** Start ARTICLE **
Some of the hosts also took aim at Republican politicians who have stood by Trump and his supporters as the president has continued to spew misinformation about the election that President-elect Joe Biden and Vice President-elect Kamala Harris won in November.

“Question for the Republican senators who helped foment this insurrection: Why did you run away?” Colbert said. “These are your peeps. They love you! Why don’t you hang out with your buddies Marsha Blackburn, Kelly Loeffler, Ron Johnson. … You can run all you want for the rest of your lives, but you can never escape the responsibility of what you brought upon American democracy today.”

“Some of Trumps enablers went, ‘Uh-oh, we better say something,'” Kimmel said on “Jimmy Kimmel Live.” “Ted Cruz tweeted, ‘Those storming the Capitol need to stop now.’ Right, it’s all fun and games till they burst into your office and come for your porno collection, right, Ted?”
** End ARTICLE **
** Start DATA SECTION **
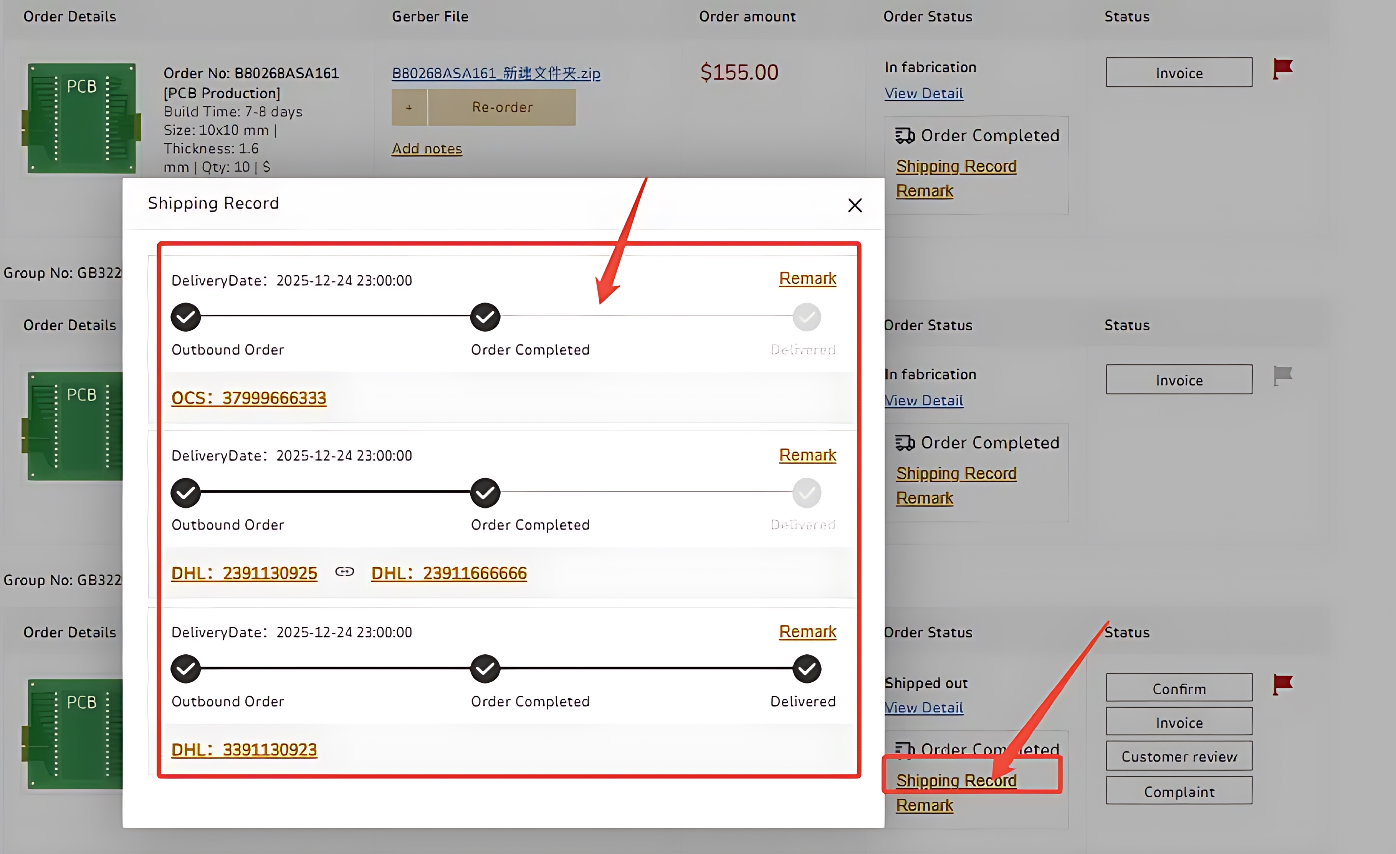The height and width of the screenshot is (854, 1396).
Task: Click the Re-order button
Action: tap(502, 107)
** End DATA SECTION **
** Start DATA SECTION **
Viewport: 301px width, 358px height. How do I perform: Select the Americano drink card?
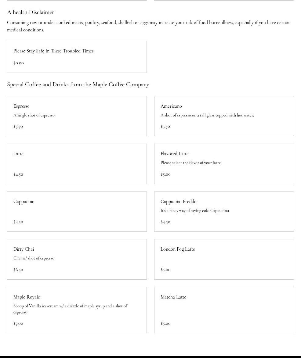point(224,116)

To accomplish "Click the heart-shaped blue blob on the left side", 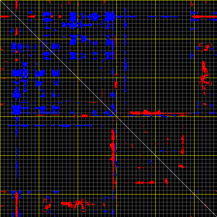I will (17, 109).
** End DATA SECTION **
#### WORK INSTRUCTIONS:
1. Decide whether each statement agrees with the text about the late-night hosts. Answer yes or no for each, and quote the words from the text that decide it.
(a) Colbert mentioned Marsha Blackburn by name.
(b) Kimmel quoted a tweet from Ted Cruz.
(c) Some of the hosts praised Republican politicians who stood by Trump.
2. Proceed with the text about the late-night hosts, writing on from its final sentence.
The records are independent material, unrelated to the text about the late-night hosts.

#### RESPONSE LIST:
1.
(a) Yes: "Why don’t you hang out with your buddies Marsha Blackburn, Kelly Loeffler, Ron Johnson."
(b) Yes: "Ted Cruz tweeted, ‘Those storming the Capitol need to stop now.’"
(c) No: "Some of the hosts also took aim at Republican politicians who have stood by Trump and his supporters"

2.
Before signing off, Meyers echoed calls for Trump’s prompt dismissal. While the Capitol building was still under siege Wednesday, Rep. Ilhan Omar (D-Minn.) announced she was drawing up articles of impeachment for that very purpose.

“There must be consequences for stoking violence and sedition,” Meyers said. “Otherwise, we’re gonna see it again. And as for Trump, the only way our democracy will survive this harrowing moment is if he is immediately removed from office by either the Cabinet or the Congress and prosecuted. Anything less is tacit permission to continue to use his office and his influence.”

Trevor Noah’s “The Daily Show” also weighed in on the insurrection Wednesday live on Twitter, mocking Trump’s speech – as well as Fox News, which has earned a reputation for sympathizing with and amplifying the president’s bigotry over the past four years.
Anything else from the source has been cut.